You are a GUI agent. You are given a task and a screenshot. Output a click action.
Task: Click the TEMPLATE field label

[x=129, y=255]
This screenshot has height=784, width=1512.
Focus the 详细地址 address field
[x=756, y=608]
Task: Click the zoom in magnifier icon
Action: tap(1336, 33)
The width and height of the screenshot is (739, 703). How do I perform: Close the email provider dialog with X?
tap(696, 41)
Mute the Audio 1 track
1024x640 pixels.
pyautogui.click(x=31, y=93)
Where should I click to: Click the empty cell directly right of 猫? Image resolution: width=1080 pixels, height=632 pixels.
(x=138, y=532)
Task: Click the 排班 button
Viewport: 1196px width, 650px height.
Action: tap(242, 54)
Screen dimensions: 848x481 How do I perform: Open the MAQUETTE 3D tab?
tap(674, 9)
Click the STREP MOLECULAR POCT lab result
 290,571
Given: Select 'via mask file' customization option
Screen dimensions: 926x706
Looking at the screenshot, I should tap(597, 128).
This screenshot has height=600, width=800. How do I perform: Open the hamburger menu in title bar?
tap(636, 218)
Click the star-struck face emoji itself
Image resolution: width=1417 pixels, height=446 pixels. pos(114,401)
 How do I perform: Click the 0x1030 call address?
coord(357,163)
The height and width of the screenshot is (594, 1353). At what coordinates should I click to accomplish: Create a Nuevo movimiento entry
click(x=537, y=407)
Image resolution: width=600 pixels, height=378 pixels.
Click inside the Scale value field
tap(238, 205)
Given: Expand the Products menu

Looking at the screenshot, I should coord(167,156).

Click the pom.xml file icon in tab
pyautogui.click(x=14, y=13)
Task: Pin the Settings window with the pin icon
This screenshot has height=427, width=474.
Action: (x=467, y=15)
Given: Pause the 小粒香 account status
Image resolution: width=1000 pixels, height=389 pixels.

Work order:
Everything from the line that contains "The height and" to the last line of the records, restated word for word, is the required output.

Answer to the exercise:
The height and width of the screenshot is (594, 1353). At what coordinates should I click to accomplish: Create a Nuevo movimiento entry
click(x=537, y=407)
Image resolution: width=600 pixels, height=378 pixels.
Click inside the Scale value field
tap(238, 205)
Given: Expand the Products menu

Looking at the screenshot, I should coord(167,156).

Click the pom.xml file icon in tab
pyautogui.click(x=14, y=13)
Task: Pin the Settings window with the pin icon
This screenshot has height=427, width=474.
Action: (x=467, y=15)
Given: Pause the 小粒香 account status
Image resolution: width=1000 pixels, height=389 pixels.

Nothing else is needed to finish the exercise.